L'identità: Storie, volti e voci al femminile Poltrone Rosse



Attualità

Johatsu: le esistenze svanite nel Giappone

di Priscilla Rucco -


In Occidente la scomparsa diventa automaticamente notizia di cronaca. In Giappone, invece, può diventare una scelta. Si chiamano “johatsu”, letteralmente “le evaporazioni”. Migliaia di persone, ogni anno, si dissolvono in questa maniera dalla vita che conducevano. Non sono rapimenti e non fanno parte neanche dei casi appartenenti alle morti sospette. Sono decisioni consapevoli di diventare “nessuno”.   Nel Paese dove ogni devianza è un’onta, l’errore personale si paga con la scomparsa sociale. Una punizione? Non sempre. E per molti, evaporare è l’unica via d’uscita da una società che perdona tutto, tranne l’imperfezione.

Una fuga senza annunci e senza ritorno

Un divorzio, un fallimento economico, una bocciatura universitaria: motivi apparentemente banali, ma decisamente umani. Non per il Giappone dove possono diventare come dei marchi indelebili. Il johatsu non lascia biglietti. Non affida parole al passato, figuriamoci al futuro. Taglia i ponti, cambia città, spesso anche nome. E trova rifugio nelle “città-ombra”: aree urbane dimenticate, come Sanya a Tokyo o Kamagasaki a Osaka, dove l’unica regola è non fare domande ed essere ombre. Dietro questi casi non ci sono solo crisi personali, ma un modello sociale rigido, dove l’individuo ha valore solo se emerge. Dove il licenziamento è un’umiliazione pubblica e dove la depressione diviene un fallimento morale.

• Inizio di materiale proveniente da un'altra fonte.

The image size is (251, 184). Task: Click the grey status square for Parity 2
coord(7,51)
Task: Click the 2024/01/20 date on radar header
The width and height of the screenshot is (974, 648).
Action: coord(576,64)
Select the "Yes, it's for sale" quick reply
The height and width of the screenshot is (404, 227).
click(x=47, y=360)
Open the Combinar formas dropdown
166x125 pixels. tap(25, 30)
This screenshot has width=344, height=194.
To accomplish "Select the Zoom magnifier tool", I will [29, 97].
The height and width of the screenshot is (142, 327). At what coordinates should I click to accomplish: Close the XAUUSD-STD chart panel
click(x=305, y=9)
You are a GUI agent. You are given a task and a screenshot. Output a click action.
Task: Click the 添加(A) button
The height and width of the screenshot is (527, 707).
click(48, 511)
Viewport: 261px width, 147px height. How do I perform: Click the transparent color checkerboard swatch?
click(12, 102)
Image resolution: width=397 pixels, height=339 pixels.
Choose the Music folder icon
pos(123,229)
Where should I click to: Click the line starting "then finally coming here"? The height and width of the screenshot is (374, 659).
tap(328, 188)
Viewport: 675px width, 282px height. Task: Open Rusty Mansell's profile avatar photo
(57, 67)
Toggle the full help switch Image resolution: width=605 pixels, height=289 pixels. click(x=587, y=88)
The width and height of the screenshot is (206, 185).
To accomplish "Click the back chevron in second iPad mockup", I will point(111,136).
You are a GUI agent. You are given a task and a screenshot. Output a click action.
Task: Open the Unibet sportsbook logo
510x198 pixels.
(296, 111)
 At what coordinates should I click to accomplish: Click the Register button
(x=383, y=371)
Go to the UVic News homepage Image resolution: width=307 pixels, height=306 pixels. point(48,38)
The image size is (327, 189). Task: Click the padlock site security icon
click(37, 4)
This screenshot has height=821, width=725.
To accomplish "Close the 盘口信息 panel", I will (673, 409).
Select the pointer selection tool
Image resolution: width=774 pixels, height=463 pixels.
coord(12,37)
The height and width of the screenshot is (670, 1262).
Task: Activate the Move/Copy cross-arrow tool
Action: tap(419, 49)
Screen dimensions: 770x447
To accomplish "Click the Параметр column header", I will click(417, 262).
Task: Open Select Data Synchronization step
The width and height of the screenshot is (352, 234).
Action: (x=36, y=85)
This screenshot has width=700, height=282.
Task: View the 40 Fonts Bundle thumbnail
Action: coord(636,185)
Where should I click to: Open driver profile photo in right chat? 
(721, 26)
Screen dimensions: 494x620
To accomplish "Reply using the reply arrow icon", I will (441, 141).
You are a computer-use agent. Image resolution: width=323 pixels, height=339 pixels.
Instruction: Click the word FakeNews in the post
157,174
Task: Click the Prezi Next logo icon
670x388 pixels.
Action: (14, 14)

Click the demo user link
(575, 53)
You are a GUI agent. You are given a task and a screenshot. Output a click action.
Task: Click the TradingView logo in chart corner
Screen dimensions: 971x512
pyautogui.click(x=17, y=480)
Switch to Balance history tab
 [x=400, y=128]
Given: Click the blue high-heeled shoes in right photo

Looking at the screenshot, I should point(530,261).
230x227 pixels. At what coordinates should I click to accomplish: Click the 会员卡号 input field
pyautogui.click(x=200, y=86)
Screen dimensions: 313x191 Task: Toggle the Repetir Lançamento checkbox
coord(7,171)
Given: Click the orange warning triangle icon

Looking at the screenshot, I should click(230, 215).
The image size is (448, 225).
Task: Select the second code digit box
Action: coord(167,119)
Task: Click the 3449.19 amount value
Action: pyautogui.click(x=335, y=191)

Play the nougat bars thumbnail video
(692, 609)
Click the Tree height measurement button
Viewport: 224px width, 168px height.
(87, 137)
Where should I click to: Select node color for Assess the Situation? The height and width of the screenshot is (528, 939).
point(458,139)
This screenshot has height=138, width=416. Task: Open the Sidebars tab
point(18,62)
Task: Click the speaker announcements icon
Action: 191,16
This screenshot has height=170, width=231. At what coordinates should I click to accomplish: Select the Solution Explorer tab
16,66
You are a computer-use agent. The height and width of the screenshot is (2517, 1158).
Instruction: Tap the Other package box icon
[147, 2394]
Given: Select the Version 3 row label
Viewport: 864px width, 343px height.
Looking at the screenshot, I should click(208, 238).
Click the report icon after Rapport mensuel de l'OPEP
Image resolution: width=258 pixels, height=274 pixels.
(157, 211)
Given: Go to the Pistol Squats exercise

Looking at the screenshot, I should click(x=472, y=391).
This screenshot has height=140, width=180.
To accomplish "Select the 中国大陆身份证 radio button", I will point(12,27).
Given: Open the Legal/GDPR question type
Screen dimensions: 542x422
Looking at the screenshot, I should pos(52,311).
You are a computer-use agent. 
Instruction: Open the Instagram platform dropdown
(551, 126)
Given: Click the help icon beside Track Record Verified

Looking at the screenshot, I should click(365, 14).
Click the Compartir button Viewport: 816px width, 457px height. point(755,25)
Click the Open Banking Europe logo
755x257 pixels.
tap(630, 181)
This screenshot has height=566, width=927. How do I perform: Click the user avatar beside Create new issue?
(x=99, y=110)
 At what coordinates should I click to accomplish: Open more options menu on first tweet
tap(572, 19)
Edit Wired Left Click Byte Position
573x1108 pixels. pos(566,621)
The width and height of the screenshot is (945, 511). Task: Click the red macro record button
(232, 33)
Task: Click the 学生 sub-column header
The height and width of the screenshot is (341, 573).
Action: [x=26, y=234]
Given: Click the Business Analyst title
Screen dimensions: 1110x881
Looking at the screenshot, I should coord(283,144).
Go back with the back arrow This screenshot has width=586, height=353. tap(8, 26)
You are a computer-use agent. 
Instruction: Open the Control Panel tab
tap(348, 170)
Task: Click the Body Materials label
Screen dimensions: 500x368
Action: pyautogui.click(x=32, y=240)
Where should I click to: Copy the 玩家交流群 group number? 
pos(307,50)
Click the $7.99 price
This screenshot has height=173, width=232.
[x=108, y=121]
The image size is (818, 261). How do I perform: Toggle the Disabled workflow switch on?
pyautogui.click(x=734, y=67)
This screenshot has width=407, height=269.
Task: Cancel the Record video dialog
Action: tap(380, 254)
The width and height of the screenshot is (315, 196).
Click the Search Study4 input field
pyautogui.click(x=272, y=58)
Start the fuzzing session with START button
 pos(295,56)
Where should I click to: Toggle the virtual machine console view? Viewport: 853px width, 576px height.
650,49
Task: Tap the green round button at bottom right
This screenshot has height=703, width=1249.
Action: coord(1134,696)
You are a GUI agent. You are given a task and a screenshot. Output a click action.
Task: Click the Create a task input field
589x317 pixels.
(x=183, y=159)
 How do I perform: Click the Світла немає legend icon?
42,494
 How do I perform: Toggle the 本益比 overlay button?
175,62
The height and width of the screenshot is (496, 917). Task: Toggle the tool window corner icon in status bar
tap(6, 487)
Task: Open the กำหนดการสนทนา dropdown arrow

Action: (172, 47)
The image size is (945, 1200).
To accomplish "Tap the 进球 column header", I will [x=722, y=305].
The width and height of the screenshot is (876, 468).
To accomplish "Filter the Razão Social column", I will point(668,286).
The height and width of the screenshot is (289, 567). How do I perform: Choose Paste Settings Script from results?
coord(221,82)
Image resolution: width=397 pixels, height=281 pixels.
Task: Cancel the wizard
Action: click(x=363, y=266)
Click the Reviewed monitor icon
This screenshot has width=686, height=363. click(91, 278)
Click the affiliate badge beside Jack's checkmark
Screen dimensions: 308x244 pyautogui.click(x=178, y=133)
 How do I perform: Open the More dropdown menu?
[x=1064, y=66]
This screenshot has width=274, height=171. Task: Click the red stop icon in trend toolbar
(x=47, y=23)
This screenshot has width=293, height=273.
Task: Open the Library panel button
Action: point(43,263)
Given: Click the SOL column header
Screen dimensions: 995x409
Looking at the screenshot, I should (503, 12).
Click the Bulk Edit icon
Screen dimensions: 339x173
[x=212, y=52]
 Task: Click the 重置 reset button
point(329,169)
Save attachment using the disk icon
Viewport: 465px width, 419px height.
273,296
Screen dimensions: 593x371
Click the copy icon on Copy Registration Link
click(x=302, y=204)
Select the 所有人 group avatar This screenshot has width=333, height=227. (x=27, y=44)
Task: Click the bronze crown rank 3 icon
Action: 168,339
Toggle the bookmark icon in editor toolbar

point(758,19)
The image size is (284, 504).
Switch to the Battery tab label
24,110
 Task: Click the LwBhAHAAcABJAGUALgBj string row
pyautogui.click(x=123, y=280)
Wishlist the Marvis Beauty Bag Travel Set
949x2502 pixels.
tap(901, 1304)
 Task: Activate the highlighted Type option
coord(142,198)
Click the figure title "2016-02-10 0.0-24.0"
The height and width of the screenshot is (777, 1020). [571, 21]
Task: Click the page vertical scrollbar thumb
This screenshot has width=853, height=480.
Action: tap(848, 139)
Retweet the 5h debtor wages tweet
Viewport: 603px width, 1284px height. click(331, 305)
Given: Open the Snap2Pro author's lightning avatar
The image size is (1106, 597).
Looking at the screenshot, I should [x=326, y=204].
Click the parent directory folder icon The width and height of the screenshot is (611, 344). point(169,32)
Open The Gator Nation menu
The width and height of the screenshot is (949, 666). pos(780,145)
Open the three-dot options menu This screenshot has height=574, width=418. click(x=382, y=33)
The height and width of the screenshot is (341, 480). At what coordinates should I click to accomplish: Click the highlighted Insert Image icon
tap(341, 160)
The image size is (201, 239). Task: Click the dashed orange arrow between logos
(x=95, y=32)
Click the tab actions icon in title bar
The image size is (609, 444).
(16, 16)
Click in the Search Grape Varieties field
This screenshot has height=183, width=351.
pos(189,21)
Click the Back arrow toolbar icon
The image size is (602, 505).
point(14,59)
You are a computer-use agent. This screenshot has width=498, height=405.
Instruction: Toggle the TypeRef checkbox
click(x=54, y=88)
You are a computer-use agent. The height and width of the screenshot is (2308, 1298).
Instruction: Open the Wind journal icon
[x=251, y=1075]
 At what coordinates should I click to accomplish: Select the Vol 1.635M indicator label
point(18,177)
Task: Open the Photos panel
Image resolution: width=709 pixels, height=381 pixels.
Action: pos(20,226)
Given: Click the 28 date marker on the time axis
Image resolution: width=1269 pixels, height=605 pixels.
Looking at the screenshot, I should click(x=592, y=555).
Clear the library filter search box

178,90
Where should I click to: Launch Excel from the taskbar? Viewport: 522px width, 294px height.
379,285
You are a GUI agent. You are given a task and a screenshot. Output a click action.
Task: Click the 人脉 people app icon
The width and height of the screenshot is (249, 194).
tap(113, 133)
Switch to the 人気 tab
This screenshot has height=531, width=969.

La cultura giapponese valorizza l’onore, l’autocontrollo, la maschera. Ma cosa succede a chi non riesce ad indossarla?

Tra quei vicoli vivono uomini e donne che un tempo avevano scrivanie, famiglie e tanti sogni. Oggi sopravvivono di lavoretti in nero, alloggiano in capsule di pochi metri quadrati e sono ai margini della società. Il fenomeno dei johatsu non è marginale. Ogni anno circa 80 mila persone vengono segnalate come scomparse in Giappone, secondo il Ministero dell’Interno. La maggior parte viene ritrovata, ma migliaia no. Léna Mauger, autrice del libro “The Vanished”, dopo aver indagato per anni il fenomeno, scrive: “I johatsu non sono morti. Sono vivi, ma hanno scelto di esistere fuori dai radar di una società che li ha già condannati”. Questa zona grigia tra vita e sparizione sfida il nostro concetto stesso di identità. In Occidente, scomparire è tragedia. In Giappone, può essere atto di dignità.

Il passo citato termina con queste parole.